They are called "Coroplast" and both rabbit supply places near me carry them in pre-cut sheets to go under (or on top) of their commercial style cages. You can also buy 4x8 sheets of it at large hardware stores. It would be in the same section as the sheets of lattice or indoor paneling.


----------



## moonkitten

barnyardgal said:


> I love the building..looks nice!!! You could probably enclose the end & put a door in for not much money...

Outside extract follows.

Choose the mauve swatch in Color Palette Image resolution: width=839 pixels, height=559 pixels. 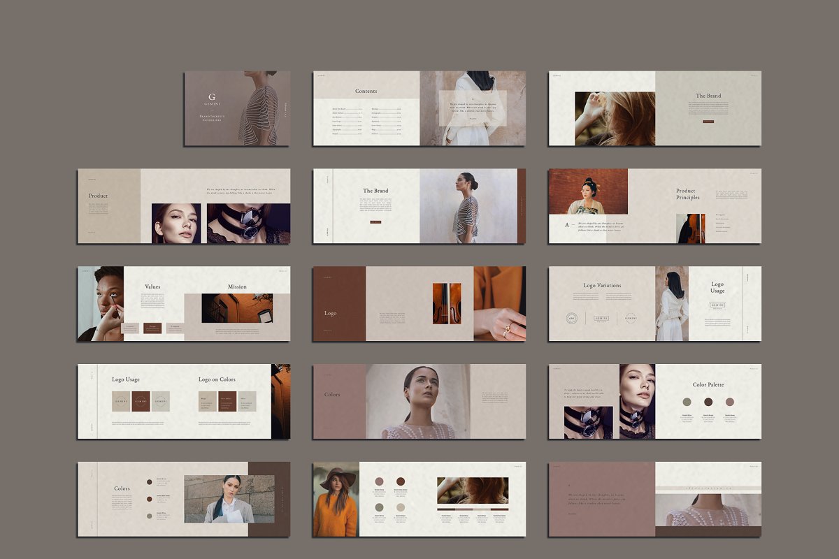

The plan is to move the rabbits into the barn (once it gets finished) and then keep sheep in the run-in. It will be open on the end so they can come and go from the pasture. Sheep don't need much more than shelter from the wind and rain, so I don't really want to put a door on the end unless I have to


----------



## SilverFlame819

I love Coroplast. I was introduced to it through the guinea pig world. I plan to do something very similar to the original design on the source page. I'm super stoked to be able to try out the ideas I have at some point in the future!  This person's design (on the source page) is the only one I've found online even close to what I want to do with mine.


----------



## maters

What kind of predators do you have that could bother your rabbits in those cages? I have coyotes, *****, possums, loose/feral dogs, and skunks and none of them have breached my rabbit cages. My chickens have had some predation in coop and out. I don't have bears, though, it wouldn't be impossible.


----------